**Task goal:**
The word "agent" marks the lines to find; copy every such line from the data below.

**Provided material:**
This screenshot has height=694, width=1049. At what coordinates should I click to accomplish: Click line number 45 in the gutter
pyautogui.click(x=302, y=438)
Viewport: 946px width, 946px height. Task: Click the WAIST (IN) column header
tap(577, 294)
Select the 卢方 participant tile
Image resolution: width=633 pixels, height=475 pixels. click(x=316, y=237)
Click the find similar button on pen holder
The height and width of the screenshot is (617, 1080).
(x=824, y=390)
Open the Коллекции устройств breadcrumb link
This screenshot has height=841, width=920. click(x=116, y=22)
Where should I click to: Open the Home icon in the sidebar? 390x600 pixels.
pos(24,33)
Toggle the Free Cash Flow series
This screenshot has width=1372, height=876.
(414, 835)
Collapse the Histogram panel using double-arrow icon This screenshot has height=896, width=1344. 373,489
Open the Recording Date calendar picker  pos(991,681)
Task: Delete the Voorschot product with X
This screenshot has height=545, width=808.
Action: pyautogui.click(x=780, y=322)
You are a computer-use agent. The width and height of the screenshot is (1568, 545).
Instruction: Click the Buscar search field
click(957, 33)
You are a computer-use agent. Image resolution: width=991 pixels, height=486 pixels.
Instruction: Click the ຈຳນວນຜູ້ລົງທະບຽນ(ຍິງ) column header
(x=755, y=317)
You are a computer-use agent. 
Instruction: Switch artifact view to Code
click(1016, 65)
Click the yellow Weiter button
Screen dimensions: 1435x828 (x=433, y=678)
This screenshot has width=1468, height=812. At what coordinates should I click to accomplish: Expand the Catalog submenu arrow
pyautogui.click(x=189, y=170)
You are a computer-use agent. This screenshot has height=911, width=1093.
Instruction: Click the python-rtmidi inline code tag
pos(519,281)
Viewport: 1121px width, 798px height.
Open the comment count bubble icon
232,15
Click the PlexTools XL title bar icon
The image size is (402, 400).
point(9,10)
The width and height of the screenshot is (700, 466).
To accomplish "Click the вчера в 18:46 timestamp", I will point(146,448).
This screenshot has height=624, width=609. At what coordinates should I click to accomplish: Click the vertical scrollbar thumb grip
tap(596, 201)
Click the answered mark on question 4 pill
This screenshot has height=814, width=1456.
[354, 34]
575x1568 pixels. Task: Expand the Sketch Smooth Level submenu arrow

**Output:**
You are a computer-use agent. The width and height of the screenshot is (1568, 545).
You are a computer-use agent. Image resolution: width=991 pixels, height=486 pixels.
You are a computer-use agent. 
You are a computer-use agent. This screenshot has height=911, width=1093.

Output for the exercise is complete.